Note that this is a class from a third-party library not under my control. I need to make this available as a Bean, and I wish to set a property on it:

    # (in application.properties) testprop.prop1=something

    @Bean
    @ConfigurationProperties(prefix = "testprop")
    public TestProperties testProperties() {
        return new TestProperties("1", "2");
    }

The previous code fails silently, and my property is not set.

It seems as if the new Spring Boot 3 rules regarding automatic ConstructorBinding have something to do with this. If I remove the parameterized constructor from the TestProperties class, or if I add a second constructor, the problem goes away and my property is set correctly. However, since I return an already constructed object from the Bean method, I would expect Spring Boot to always use setter binding instead of constructor binding.

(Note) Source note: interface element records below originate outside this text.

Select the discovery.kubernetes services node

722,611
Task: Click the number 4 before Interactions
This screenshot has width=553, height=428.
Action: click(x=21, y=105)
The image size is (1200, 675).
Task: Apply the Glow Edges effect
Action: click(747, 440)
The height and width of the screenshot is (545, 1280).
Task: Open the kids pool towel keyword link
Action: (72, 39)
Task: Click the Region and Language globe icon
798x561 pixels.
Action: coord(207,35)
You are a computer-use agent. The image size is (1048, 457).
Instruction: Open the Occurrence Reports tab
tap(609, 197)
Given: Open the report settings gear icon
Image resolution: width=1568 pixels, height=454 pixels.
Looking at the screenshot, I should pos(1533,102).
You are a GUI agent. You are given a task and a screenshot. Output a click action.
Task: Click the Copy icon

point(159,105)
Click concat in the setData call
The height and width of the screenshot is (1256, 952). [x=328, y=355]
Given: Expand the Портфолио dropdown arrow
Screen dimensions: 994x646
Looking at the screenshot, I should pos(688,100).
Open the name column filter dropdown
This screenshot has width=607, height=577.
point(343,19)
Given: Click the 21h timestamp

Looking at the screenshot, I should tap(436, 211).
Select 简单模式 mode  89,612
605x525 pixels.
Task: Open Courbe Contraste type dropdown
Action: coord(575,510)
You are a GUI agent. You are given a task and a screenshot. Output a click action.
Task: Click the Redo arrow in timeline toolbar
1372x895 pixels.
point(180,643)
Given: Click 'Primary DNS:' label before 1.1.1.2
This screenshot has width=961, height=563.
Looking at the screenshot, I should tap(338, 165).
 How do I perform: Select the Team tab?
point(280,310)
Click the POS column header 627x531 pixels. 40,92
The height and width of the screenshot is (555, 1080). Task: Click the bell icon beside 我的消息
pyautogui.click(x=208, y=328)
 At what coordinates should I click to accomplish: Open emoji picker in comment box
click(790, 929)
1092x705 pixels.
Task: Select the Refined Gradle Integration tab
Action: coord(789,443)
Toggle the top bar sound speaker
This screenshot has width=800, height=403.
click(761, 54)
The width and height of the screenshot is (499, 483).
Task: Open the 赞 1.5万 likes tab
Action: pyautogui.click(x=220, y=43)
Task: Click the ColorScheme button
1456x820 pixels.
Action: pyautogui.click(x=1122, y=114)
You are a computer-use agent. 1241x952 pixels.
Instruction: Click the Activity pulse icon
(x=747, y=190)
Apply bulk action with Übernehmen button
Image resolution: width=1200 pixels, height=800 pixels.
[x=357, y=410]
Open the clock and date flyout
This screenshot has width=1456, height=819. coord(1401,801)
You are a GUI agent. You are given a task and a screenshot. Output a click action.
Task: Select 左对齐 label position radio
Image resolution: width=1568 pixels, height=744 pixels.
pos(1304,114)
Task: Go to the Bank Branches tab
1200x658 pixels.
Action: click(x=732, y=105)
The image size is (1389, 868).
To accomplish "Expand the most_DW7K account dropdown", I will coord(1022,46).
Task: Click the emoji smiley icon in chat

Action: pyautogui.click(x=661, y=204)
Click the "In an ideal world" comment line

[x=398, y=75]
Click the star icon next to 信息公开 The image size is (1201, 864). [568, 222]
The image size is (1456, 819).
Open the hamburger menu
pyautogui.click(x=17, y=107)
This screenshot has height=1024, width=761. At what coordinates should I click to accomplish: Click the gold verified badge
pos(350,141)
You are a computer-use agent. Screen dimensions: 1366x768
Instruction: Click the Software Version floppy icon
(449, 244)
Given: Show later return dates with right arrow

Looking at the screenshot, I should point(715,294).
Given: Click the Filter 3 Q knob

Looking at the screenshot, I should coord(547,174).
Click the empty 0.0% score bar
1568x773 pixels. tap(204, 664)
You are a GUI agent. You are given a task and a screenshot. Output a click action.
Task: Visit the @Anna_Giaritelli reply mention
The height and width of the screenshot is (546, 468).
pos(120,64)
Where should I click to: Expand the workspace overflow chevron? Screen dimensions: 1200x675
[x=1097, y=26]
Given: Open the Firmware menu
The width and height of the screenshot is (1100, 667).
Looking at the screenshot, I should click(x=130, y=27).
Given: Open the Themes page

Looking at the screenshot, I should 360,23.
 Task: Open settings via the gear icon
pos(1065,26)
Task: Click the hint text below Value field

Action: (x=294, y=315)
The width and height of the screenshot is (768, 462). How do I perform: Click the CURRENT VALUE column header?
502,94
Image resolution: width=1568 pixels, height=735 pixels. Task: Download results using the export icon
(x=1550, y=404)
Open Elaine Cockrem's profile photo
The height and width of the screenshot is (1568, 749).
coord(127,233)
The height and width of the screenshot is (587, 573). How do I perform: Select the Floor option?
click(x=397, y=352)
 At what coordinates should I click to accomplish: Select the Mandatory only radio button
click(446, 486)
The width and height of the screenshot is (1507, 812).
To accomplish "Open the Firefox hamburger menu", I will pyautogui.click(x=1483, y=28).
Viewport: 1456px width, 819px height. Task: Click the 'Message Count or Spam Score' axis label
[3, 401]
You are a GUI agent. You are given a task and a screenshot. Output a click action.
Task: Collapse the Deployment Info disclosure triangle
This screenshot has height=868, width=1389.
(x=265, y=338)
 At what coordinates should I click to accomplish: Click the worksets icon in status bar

(This is a simplified example. In reality, TestProperties is constructed using a builder, and the parameterized constructor is package private, intended to be used only by that builder.)

Comment From: wilkinsona

Minimal repro:

package com.example.demo;

import org.springframework.boot.SpringApplication;
import org.springframework.boot.context.properties.ConfigurationProperties;
import org.springframework.boot.context.properties.EnableConfigurationProperties;
import org.springframework.context.annotation.Bean;

@EnableConfigurationProperties
public class Gh33710Application {

    @Bean
    @ConfigurationProperties("testprop")
    TestProperties testProperties() {
        return new TestProperties("1", "2");
    }

    public static void main(String[] args) {
        String prop1 = SpringApplication.run(Gh33710Application.class, "--testprop.prop1=something").getBean(TestProperties.class).getProp1();
        System.out.println(prop1);
    }

    static class TestProperties {

        private String prop1;

        private String prop2;

        public TestProperties(String prop1, String prop2) {
            this.prop1 = prop1;
            this.prop2 = prop2;
        }

        public String getProp1() {
            return prop1;
        }

        public void setProp1(String prop1) {
            this.prop1 = prop1;
        }

        public String getProp2() {
            return prop2;
        }

        public void setProp2(String prop2) {
            this.prop2 = prop2;
        }
    }

}

The ConfigurationPropertiesBindingPostProcessor correctly determines that the bind method should be JAVA_BEAN and calls the binder. The binder then incorrectly performs constructor binding and returns a new, constructor-bound instance which the post-processor ignores.

The problem can be worked around by adding @Autowired to the constructor of TestProperties. This prevents constructor binding, allowing Java bean-based binding to be used instead. Other than that, it has no effect. It is rather unintuitive though as the constructor will never actually be autowired as it's only ever called by application code.

Comment From: StijnArnauts

Thank you for the workaround. Unfortunately, in my case TestProperties is a third party class which I cannot change. I've removed the use of ConfigurationProperties alltogether for now.